A by-product of that fame calculus is that wannabe Islanders figured out the longer they stay on the show, the better chance for success after it, leading many to form couples at the start and stay in them no matter what so they could never be sent home, which makes a show about ever-changing couples stagnant and stale. That certainly wasn’t the case in the U.S., with triangles aplenty and lots of Islanders trying out multiple partners before settling on the right one; there are only two couples that started from the very beginning, and they’ve both been so tumultuous that they never got stale. Liv, despite so much dating, never even found someone she liked; if she were in the U.K., she would have just settled with the third dude she met just to make it to the end.

This season of Love Island USA is a perfect storm of reality-TV notoriety. It still had a low enough profile that contestants could go on it without worrying too much about their reputations, not expecting to get more from it than a free summer in paradise flirting with a bunch of hotties. That has made for the show’s best season ever, but also makes me worry that now that it’s become a thing, the same pattern is going to play out in the U.S. as in the show’s home country. People might start wanting to go on the show for all the wrong reasons, as they say on The Bachelor, and start behaving like good Christian boys and girls because they’re afraid that getting lippy with a cheating boyfriend or getting their lips on an amorous one is going to ruin their future career prospects. Cultural critics may begin to push back against some of the more dubious challenges that U.K Love Island has gotten rid of, namely one where Islanders are forced to read mean tweets the public has posted about them. (At least in the good old U. S. of A. they also read some nice tweets to balance them out.) And as the ratings go up, the sponsors will start pouring in, but Kraft might not want anything too controversial or sexual happening on a show where they’re trying to sell mac ’n’ cheeze (not that any of the preternaturally ripped Islanders would touch the stuff).

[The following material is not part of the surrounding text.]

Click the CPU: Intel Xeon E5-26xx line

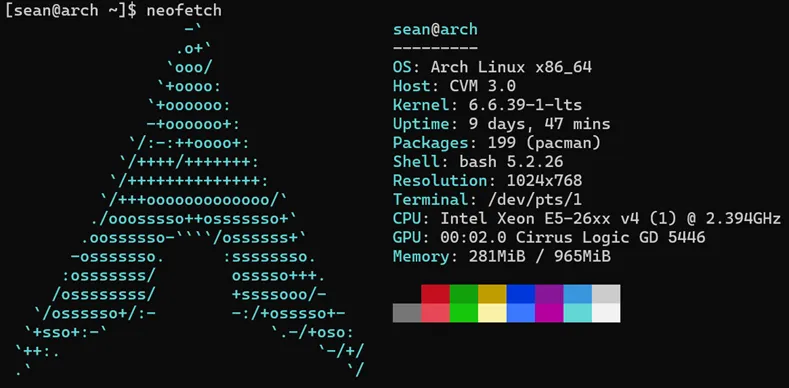(x=587, y=219)
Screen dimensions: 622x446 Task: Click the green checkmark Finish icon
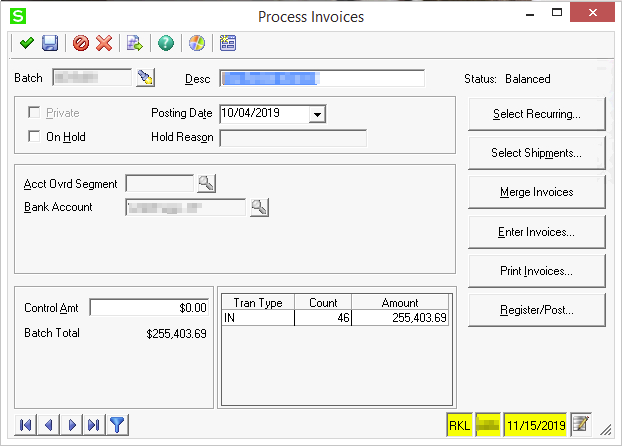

Love Island’s rising profile has made for an exciting and discussable season, but it also raises the possibility that production will feel the need to smooth away some of the rougher edges that make for good drama.

It’s too soon to say if any of that will actually happen, though, so let’s enjoy what we have while we can — which is only a few more days, since the finale is July 21. Let’s not worry if our love will continue “on the outside.” Let’s focus on this intense connection we have right now with this show. It can be more powerful than you think. After all, it’s what finally brought me home.